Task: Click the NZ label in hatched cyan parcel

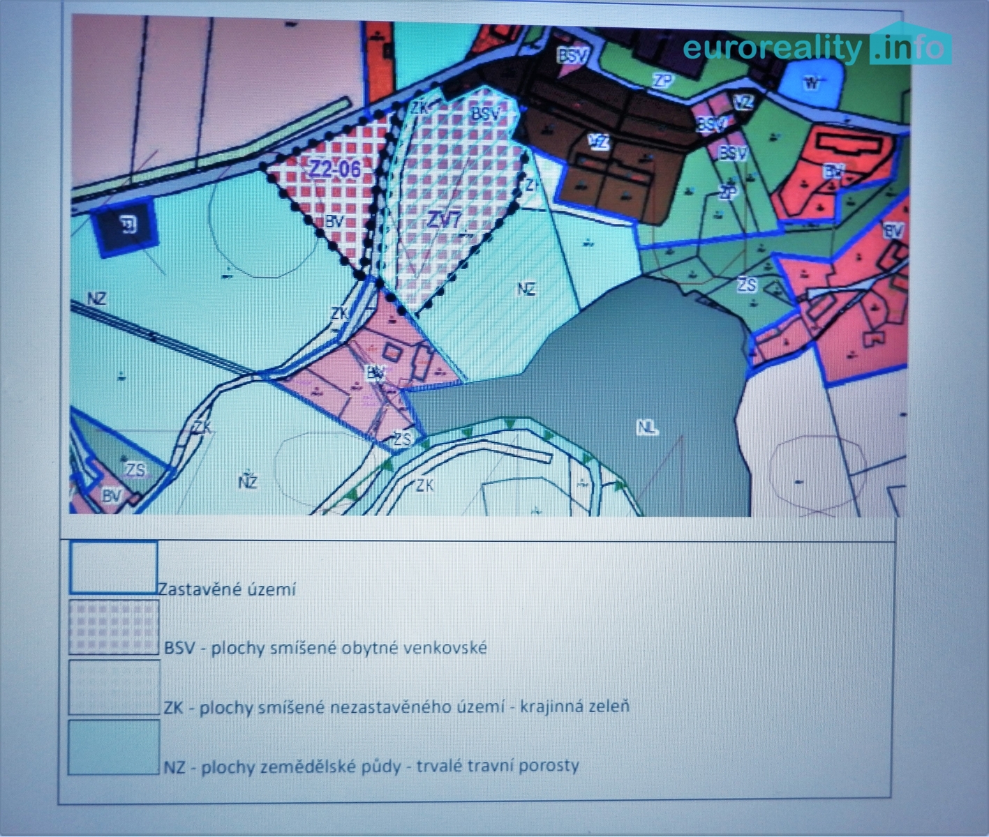Action: 526,289
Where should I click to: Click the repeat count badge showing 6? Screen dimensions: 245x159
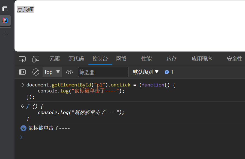tap(23, 128)
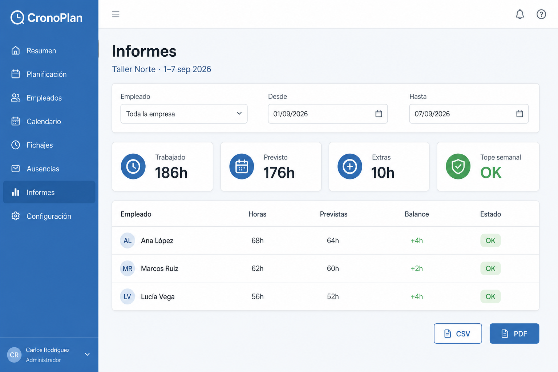The image size is (558, 372).
Task: Open the Desde date picker calendar icon
Action: click(x=379, y=114)
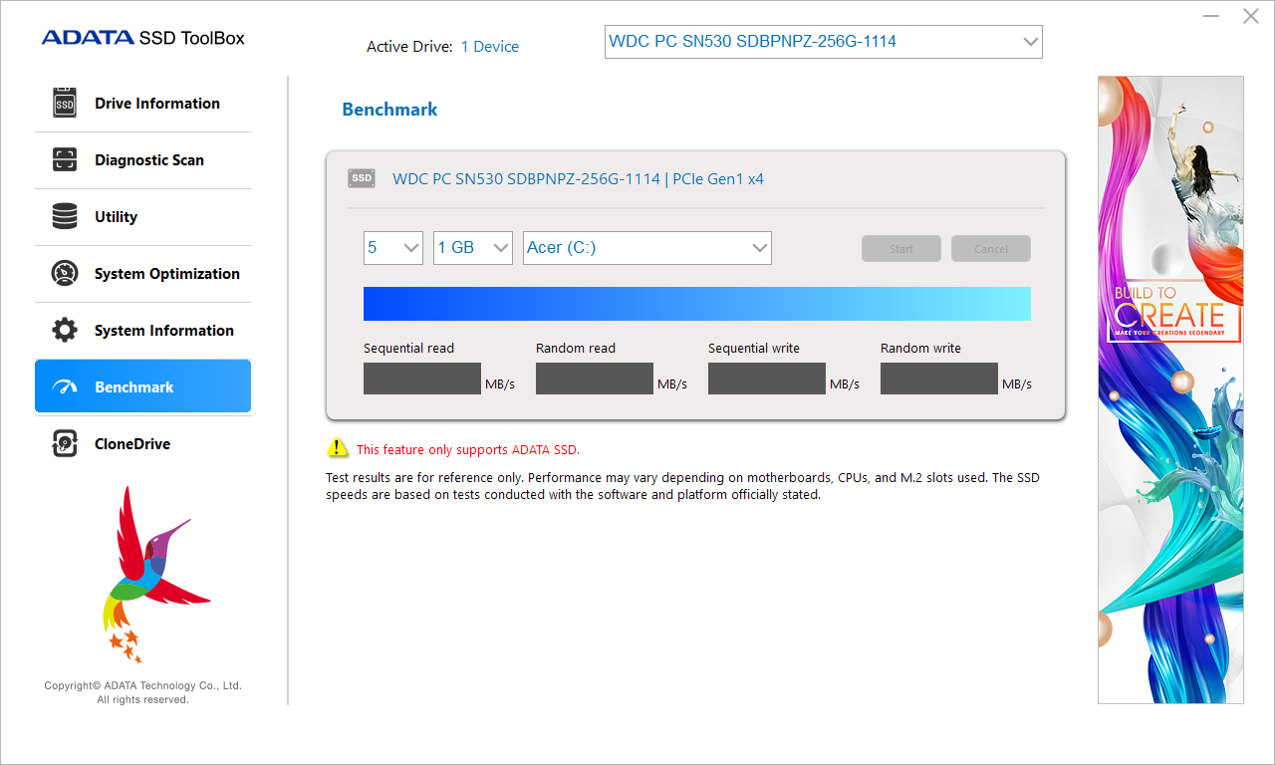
___
Only the lines from the one containing "Where should I" through the last line of the entries above, both included, belong in the answer, written out exactly; pictures do not.

EXERCISE RESULT:
Where should I click to: Click the repeat count badge showing 6? Screen dimensions: 245x159
tap(23, 128)
The image size is (558, 372).
Task: Open the Desde date picker calendar icon
Action: click(x=379, y=114)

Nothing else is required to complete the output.